The Lesser Dead
- Author: Christopher Buehlman
- Audio read by: Christopher Buehlman
- Language: English
- Genre: Horror novel
- Set in: 1978
- Published: 2014
- Publisher: Berkley Books
- Publication place: United States
- Media type: Print, e-book, audiobook
- Pages: 368 pages
- Awards: ALA Best Horror Novel of the Year
- ISBN: 0425272613
- Preceded by: The Necromancer's House
- Followed by: The Suicide Motor Club

= The Lesser Dead =

2014 novel by Christopher Buehlman

The Lesser Dead is a 2014 horror novel by American novelist Christopher Buehlman, who also provided the narration for the audiobook edition. The book was first published in the United States on October 7, 2014 through Berkley Books and centers around a group of vampires living underground in New York City.

In 2016, IM Global announced their intent to develop a television series based on the novel.

== Synopsis ==
The book is told from the viewpoint of Joey Peacock, a self-described unreliable narrator and vampire living in New York City during 1978. Joey was turned into a vampire when he was fourteen years old during the 1930s, by his parents' ex-cook Margaret, who turned him as an act of revenge for framing her for theft and getting her fired. While vampires do not age, their natural state resembles that of a corpse, making it necessary for them to use glamour-esque charm to project the image of life and health to humans and each other.

For about the last decade Joey has been living in an abandoned underground part of the city that connects to the subway system with Margaret and several other vampires such as Cvetko, an older looking vampire that is chronologically about the same age as Joey but occasionally treats him like a surrogate son.
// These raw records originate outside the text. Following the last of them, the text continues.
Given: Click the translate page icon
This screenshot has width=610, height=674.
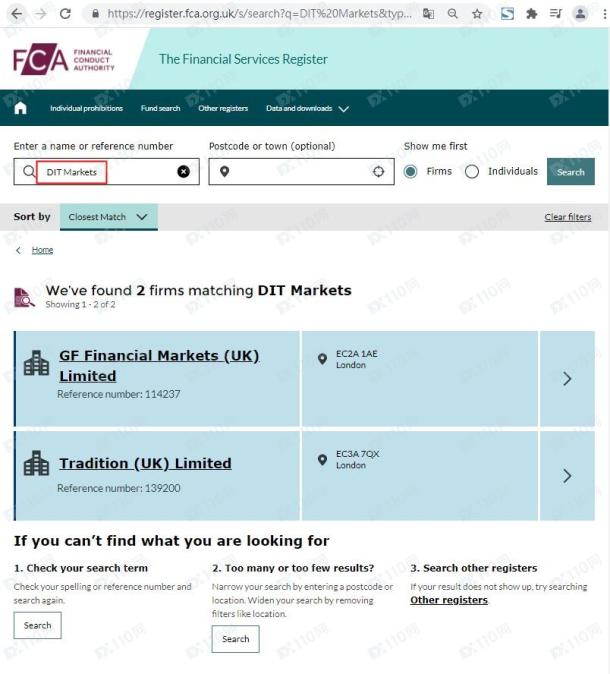Looking at the screenshot, I should (428, 14).
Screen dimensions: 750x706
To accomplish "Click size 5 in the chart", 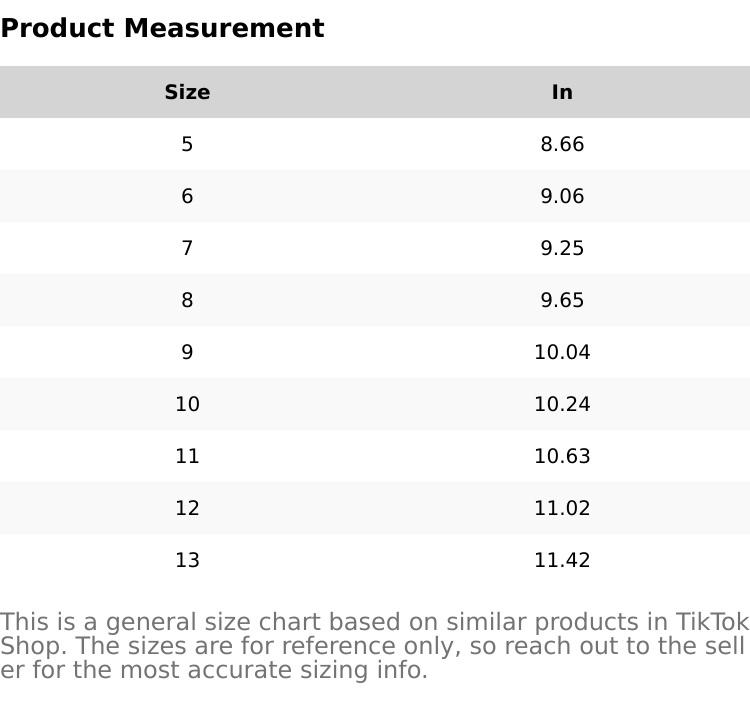I will coord(187,144).
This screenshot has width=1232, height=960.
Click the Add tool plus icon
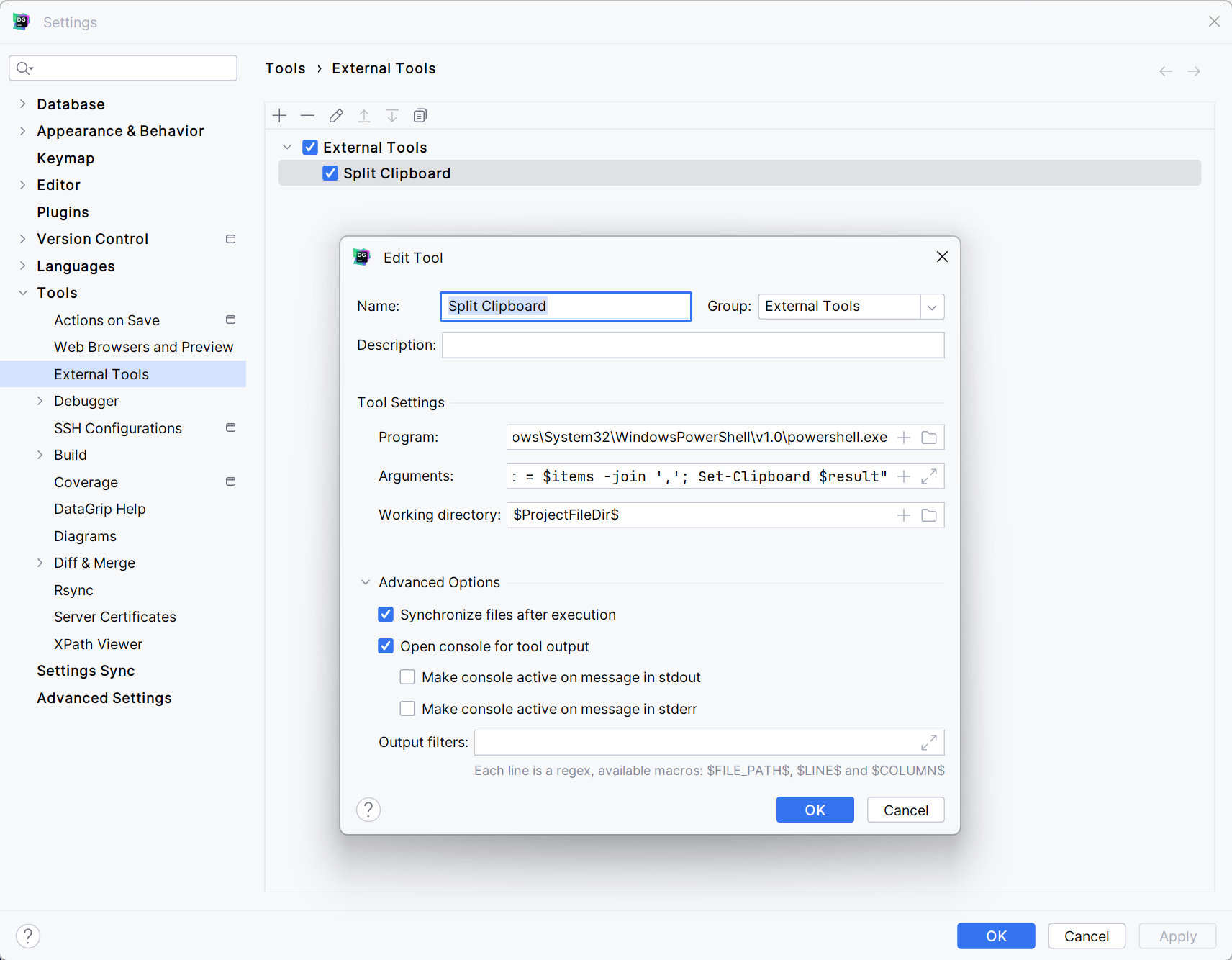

The group generally works together and lives by a set of rules created by Margaret, who serves as their leader. Joey goes about his undead life in a semi-regular pattern, which includes visiting the skeleton of a young girl he names Chloe in a small passage, that leaves him feeling a little bored with his existence until he witnesses a vampiric child charming a subway patron into leaving with him. He and the others soon discover that there are several such children, all of whom have a hunger for blood that is far larger than that of any of the other vampires. This causes Joey to question if the children are a different type of vampire entirely and the identity of the person who turned them, as turning children is heavily frowned upon by the vampires Joey is aware of. The group suspects that the children were turned by a long lived vampire known as the Hessian, who lives in seclusion elsewhere in the city. A few vampires living in the city, a Hispanic gang that owes obedience to Margaret, launches an unsuccessful attack on the Hessian, only for it to end with the death of almost every gang member. Meanwhile, many of the group's members begin to pity the children, as they're led to believe that they were turned for pedophilic purposes, and secretly feed them their own blood, including Joey.

It is eventually revealed that the children have been lying about their past and are far older than they've been leading the others to believe. The children are so old that their true forms are mummified corpses whose stomachs are riddled with holes, making it harder for them to feed, thus explaining their need to constantly feed. The children lied in order to cause chaos within the group and make it easier to kill them in order to take over their lair, a process that they've done on at least one other occasion, per some graffiti found within the lair that says "don't trust the children". The children kill or chase off every member of the group and initially try to enlist Joey to their side, as he still looks childlike and they only allow children to join their group, but are unsuccessful. Joey manages to escape and travels to Chloe's skeleton in response to a letter from Cvetko saying that he left some of Joey's belongings there, which he can use to escape the city, despite Joey suspecting that the letter was written under duress and that Cvetko is likely dead. Shortly after his arrival Joey is chased by the children, who drain him and ritualistically entomb Joey with Chloe. The book then shows Joey getting rescued by Cvetko, who explains that he became aware of the children's plans to drain and entomb Joey after seeing evidence of this in their belongings, especially as the evidence showed that Chloe was the victim of a similar ritual. The two travel to Boston, where they live together for a period of time until Joey meets a female vampire that looks young like him, with whom he travels the United States.

The book ends with an epilogue written by Cvetko, who reveals that he wrote the book based on Joey's journals. Joey was never rescued, as that portion was one that he added in order to give the book a happy ending. Cvetko has been caring for the children for a long time, as he sees them as a surrogate for the child he lost when he was still alive. He has also been infiltrating various vampire nests in order to find proper living environments and to discover any weaknesses that the children can exploit in order to more easily eliminate them. He then chastises the reader for potentially ignoring subtle signs that the work was written by him, that he was part of the children's plans, and that his given history and accent were false. He closes the book out by saying that he has assumed Joey's personality and that the book was written in order to make this process easier, so he can better trick others.

== Reception ==
The Lesser Dead was reviewed by Booklist and Publishers Weekly, the latter of which marked it as a starred review. Tor.com wrote a favorable review, closing it with the statement "If your idea of fun includes being seriously discomfited, grab up The Lesser Dead as soon as you can."